Gleichwohl führen beide, die Großmächte in der Kulisse, durch Vermittlung der Uno seit vier Wochen in Genf Verhandlungen über einen afghanischen Frieden - bisher ohne Ergebnis.

Auch die untereinander heillos zerstrittenen Parteien der Mudschahidin, in Genf nur als Beobachter dabei, konnten bislang kein Konzept für ein tragbares Ende des Krieges vorlegen.

Der Bereitschaft, das Feuer einzustellen - der geringste Konsens, auf den sich die politischen Führer der sieben Mudschahidin-Gruppen einigen konnten -, steht zudem die Entschlossenheit von 19 ihrer frontnahen Kommandanten entgegen, den Kampf gegen die verhaßten »Schurawi« (Russen) auf jeden Fall zum Endsieg fortzusetzen.

Beide Seiten, sowohl Moskau und Kabul als auch Teile der Widerstandskämpfer, bemühen sich darum, den 1973 gestürzten afghanischen König Sahir Schah, 73, für ihre Sache zu gewinnen. Der Greis, der, meist kränklich, im Exil in Rom lebt, hat trotz allen Liebeswerbens öffentlich noch nicht erkennen lassen, ob er sich für die Rolle einer überparteilichen Galionsfigur gewinnen läßt.
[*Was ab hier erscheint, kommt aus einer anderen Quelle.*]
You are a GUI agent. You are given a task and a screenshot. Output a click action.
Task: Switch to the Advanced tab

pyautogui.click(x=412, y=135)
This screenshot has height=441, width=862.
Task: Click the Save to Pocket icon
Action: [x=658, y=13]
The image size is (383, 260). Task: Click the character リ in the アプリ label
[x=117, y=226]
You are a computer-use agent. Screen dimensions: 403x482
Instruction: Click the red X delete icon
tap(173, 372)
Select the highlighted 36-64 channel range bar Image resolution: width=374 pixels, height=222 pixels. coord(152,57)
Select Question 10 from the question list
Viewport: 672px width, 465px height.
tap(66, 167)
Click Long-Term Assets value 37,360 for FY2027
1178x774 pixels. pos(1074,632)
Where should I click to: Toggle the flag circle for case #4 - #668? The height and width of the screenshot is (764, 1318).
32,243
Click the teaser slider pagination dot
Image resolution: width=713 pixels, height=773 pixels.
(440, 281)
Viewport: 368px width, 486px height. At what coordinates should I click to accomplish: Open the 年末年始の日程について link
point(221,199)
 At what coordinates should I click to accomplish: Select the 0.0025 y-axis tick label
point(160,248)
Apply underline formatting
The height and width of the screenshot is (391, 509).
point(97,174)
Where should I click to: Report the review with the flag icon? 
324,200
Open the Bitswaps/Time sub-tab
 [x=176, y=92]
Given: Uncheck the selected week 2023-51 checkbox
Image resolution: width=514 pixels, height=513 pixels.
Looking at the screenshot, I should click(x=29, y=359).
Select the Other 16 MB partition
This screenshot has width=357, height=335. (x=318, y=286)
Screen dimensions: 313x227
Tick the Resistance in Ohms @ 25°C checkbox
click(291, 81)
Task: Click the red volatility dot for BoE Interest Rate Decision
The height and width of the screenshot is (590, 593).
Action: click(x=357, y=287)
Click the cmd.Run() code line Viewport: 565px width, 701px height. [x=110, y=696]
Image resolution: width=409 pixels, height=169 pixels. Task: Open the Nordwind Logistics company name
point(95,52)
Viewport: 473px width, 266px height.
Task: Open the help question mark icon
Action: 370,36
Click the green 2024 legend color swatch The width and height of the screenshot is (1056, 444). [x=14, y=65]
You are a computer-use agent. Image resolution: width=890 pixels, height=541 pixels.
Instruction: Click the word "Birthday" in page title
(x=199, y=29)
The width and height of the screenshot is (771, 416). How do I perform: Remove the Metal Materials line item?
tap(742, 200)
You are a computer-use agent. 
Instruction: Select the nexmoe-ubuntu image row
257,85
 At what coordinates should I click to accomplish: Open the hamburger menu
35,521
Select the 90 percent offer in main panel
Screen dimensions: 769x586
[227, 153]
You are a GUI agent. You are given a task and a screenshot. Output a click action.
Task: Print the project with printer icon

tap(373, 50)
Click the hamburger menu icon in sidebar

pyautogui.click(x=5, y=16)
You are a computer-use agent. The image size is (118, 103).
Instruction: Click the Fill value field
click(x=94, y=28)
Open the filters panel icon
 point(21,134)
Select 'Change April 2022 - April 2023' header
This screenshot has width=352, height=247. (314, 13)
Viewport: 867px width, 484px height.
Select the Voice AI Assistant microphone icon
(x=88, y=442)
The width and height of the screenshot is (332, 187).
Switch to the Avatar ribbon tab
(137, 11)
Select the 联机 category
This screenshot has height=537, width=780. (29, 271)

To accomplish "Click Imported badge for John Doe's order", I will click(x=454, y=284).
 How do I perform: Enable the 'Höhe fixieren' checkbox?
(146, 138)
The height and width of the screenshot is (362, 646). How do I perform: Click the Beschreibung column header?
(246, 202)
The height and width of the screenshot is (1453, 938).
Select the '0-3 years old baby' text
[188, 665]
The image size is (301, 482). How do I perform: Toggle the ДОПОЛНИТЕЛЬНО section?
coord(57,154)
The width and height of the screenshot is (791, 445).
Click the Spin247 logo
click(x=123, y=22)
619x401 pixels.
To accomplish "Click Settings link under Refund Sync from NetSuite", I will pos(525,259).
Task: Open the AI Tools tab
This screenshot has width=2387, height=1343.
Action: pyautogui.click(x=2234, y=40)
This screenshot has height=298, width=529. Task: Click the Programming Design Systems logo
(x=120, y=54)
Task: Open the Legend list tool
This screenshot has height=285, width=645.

Nicht genug damit: Der Termin für den sowjetischen Truppenabzug, der längst beschlossene Sache schien, ist durch widersprüchliche Aussagen aus Moskau wieder fraglich.

Anfang Februar hatte Kremlchef Michail Gorbatschow erklärt, die Rückkehr der 115 000 in Afghanistan kämpfenden Sowjet-Soldaten werde am 15. Mai beginnen, wenn sich die Verhandlungspartner in Genf - wie erwartet - bis zum 15. März auf ein gemeinsames Friedenspapier geeinigt hätten.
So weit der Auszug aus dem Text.